------ SUPPLIED RECORDS
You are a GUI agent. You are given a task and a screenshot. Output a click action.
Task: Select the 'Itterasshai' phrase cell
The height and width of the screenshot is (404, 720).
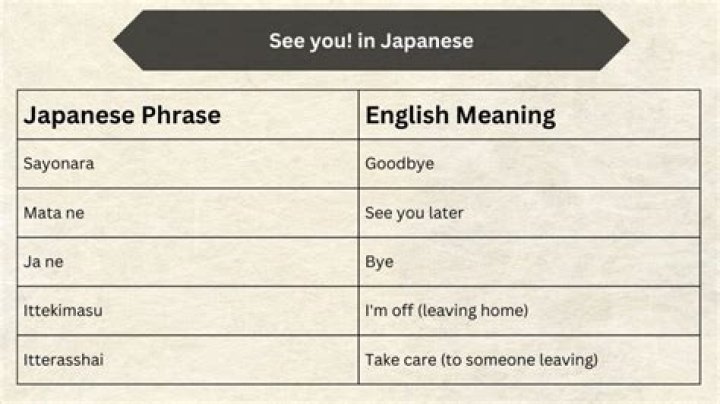pos(188,360)
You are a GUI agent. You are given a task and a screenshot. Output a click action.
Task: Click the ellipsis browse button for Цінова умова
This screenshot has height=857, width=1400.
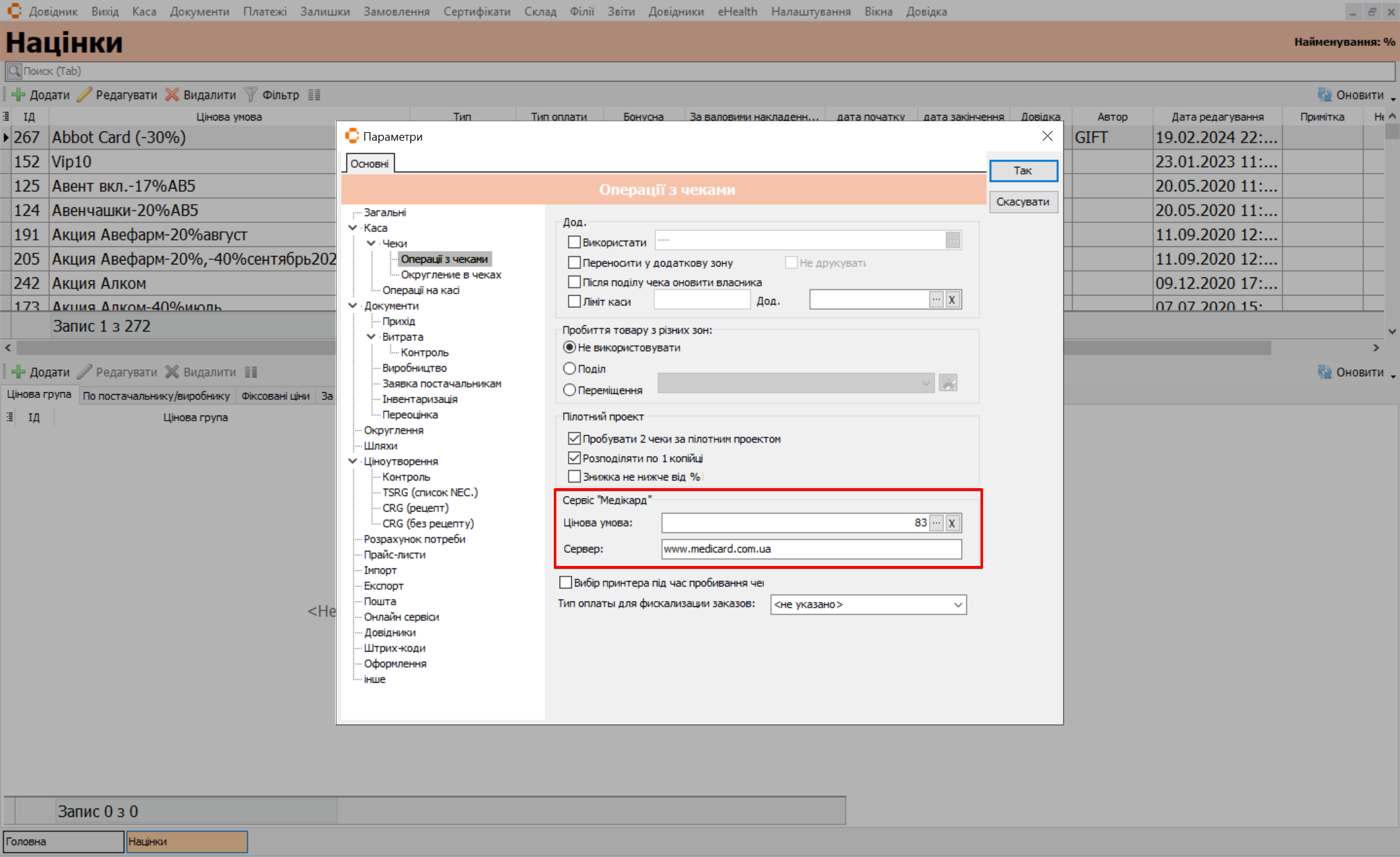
------------
GIVEN TASK: Copy out every item above, requests included, and shift each coordinate in the answers by adding -35 to it. Leave the pictures out.

THE ANSWER:
You are a GUI agent. You are given a task and a screenshot. Output a click action.
Task: Select the 'Itterasshai' phrase cell
The height and width of the screenshot is (404, 720).
pos(153,325)
You are a GUI agent. You are given a task and a screenshot. Output a click action.
Task: Click the ellipsis browse button for Цінова умова
This screenshot has height=857, width=1400.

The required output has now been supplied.